A beautiful story, told beautifully and well.
Maureen - You always point us to these interesting and powerful stories of hope. This one is especially so.
L.T., Glynn, Brad: Thank you. I spent quite a bit of time on Henline's site and I've watched the YouTube video at least three times, and each of those times I come away more amazed than ever at this kind of resilience, at that not-giving-up attitude Henline has. To stand up in front of people, as Henline does, and crack jokes. . . well, he's blessed with something most of us don't have.
Henline has an extraordinarily strong family, too. One of his daughters recently won an award. A few stories have been written about her.
Hope: I don't think you can ever have too much hope.
Maureen -- as always -- inspiring and beautiful.
Thank you. I am humbled by his passion to live life from the inside out.
Maureen ... thanks for another great story. I quit making new year's resolutions several years ago ... but I've just made one to be as courageous about life as Robert Henline. May we also find our way to peace and stop putting our brave service people in harms way.
Louise and Joyce, as always, you follow me wherever I wander. Thank you for coming here today and reading and commenting. Henline's story is a standout for so many reasons that what we see of his image on that first introduction becomes invisible. Henline embodies what O'Donohue meant when he wrote, "The invisible within us finds a form, and comes to expression. . . ."
What an inspiring story. I needed to read this today - thank you!
Goes to show anyone- ANYONE- can overcome and not be defined by their circumstances. Thank you for this amazing story of living life to the fullest and not looking back.
He's a Braveheart.
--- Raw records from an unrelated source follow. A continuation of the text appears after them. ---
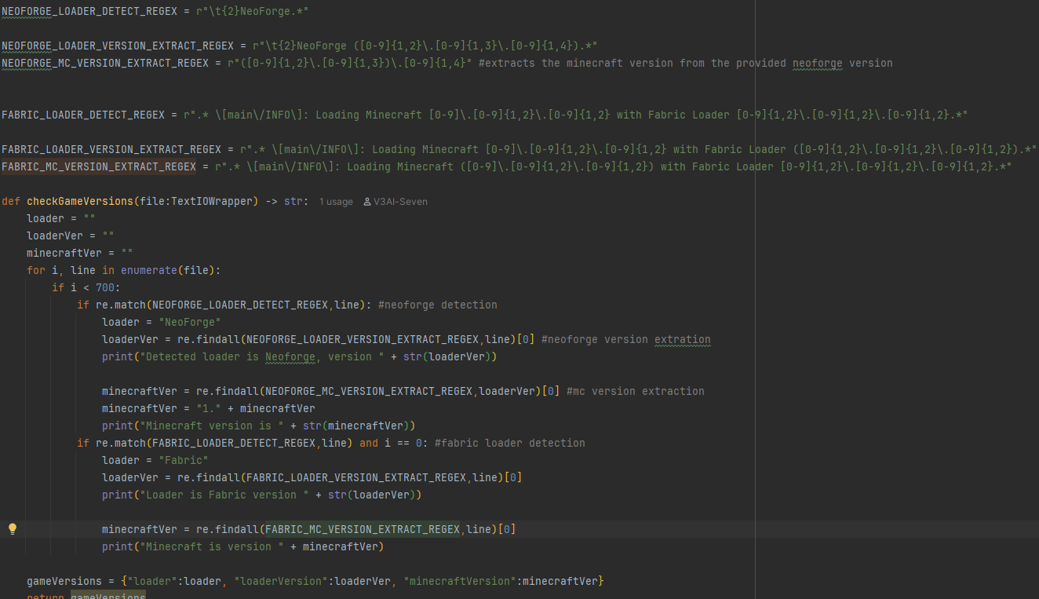The height and width of the screenshot is (599, 1039).
Task: Click NEOFORGE_LOADER_DETECT_REGEX assignment on first line
Action: (89, 11)
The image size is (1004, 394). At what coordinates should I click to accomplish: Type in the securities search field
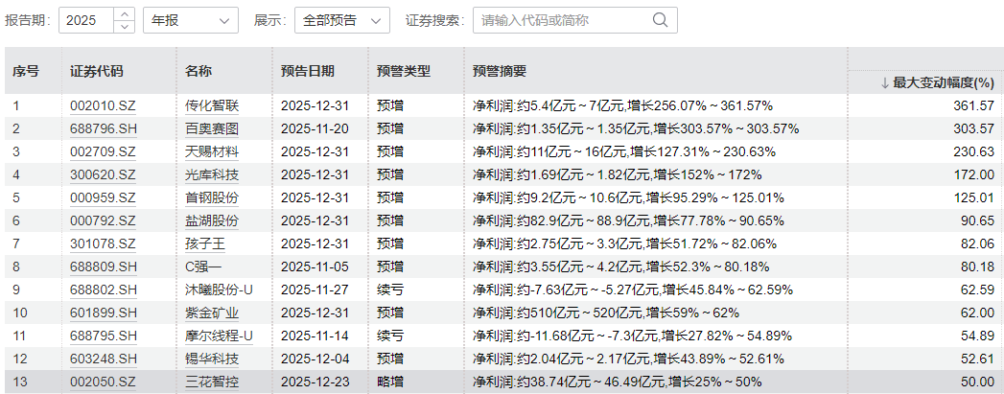561,20
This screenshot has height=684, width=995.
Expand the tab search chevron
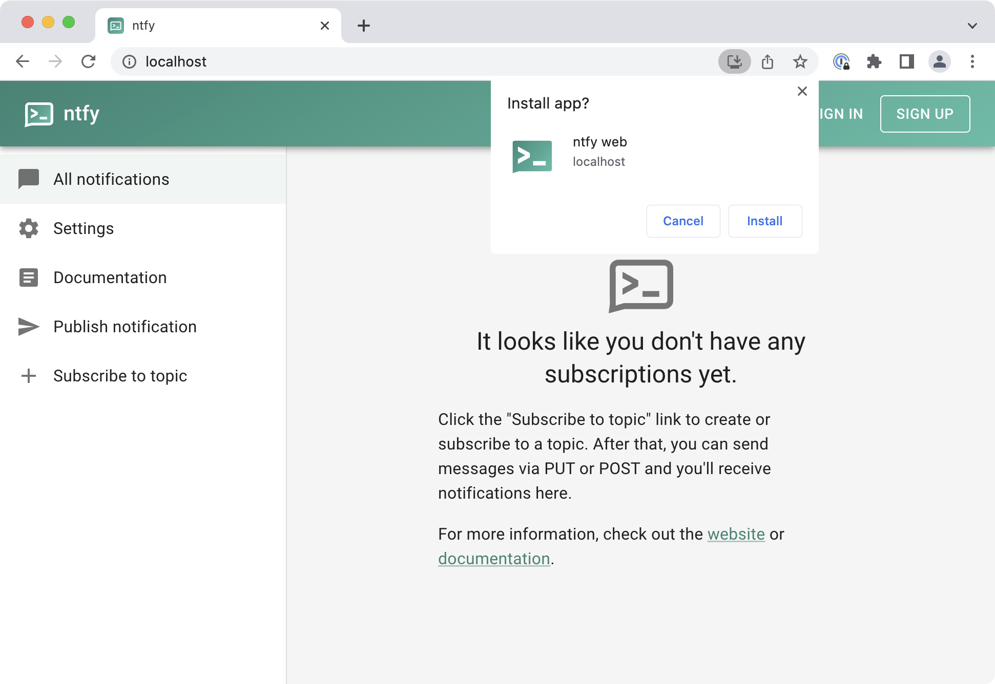point(972,26)
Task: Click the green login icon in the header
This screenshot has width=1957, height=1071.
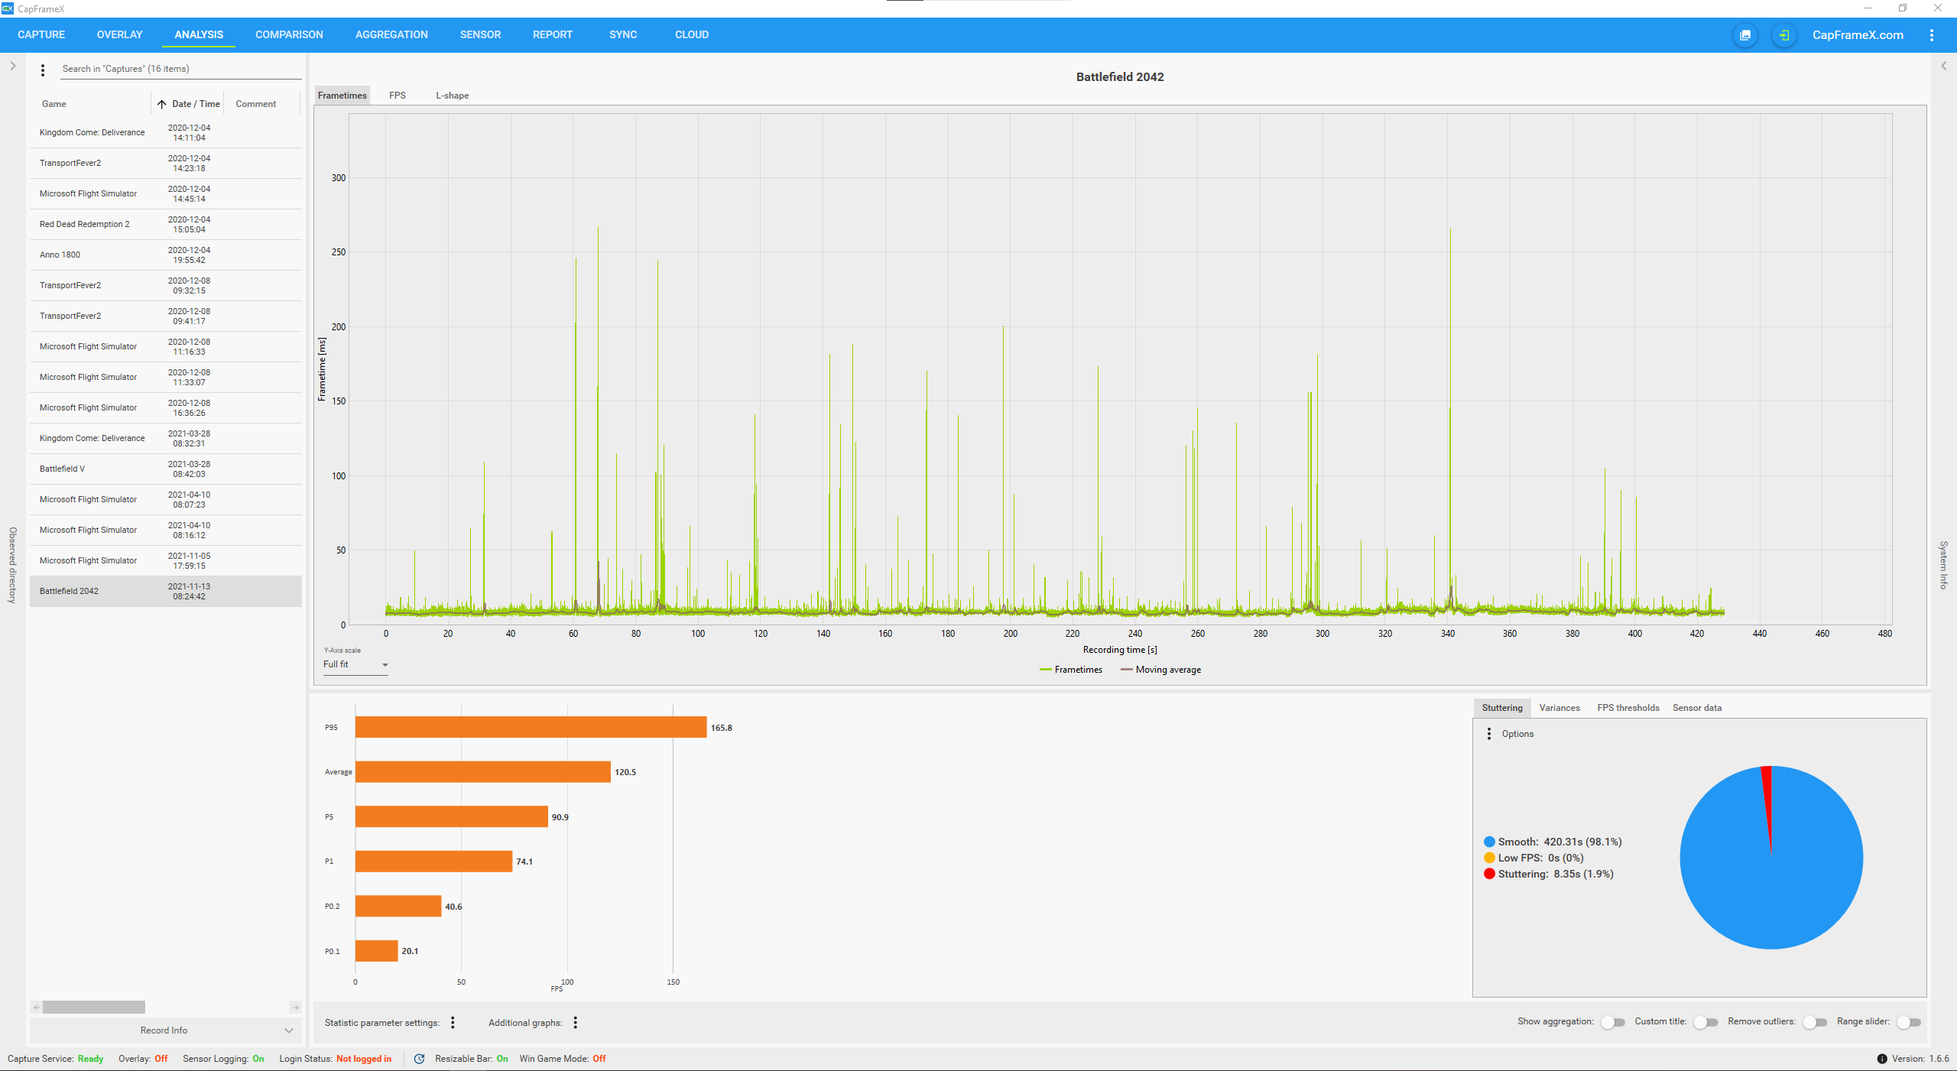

Makes me want to quit whining. Thx.
Thank you Corinne, Jason, and Kathleen. I could go weeks on the inspiration I get from this man. And though I doubt he'd say it, his story, I think, holds us up to our own mirrors, forcing us to look at ourselves and ask: Could we do this? What matters and, more important, what doesn't?
this man is very giving. i am amazed at anyone that can make people laugh. thank God for giving him what he needs to live from the inside, from the heart.
This is one of those "walk a mile in my shoes" stories that smacks me in my whiney face.
BAMC-Brooke Army Medical Center is an awesome place at Fort Sam Houston on the Northeast side of SA. It's growing because of the need, and some transfer of services to San Antonio. The staff are innovative as well as dedicated. I'm always proud of our service men and women but I'm also proud of those who care for them at places like BAMC.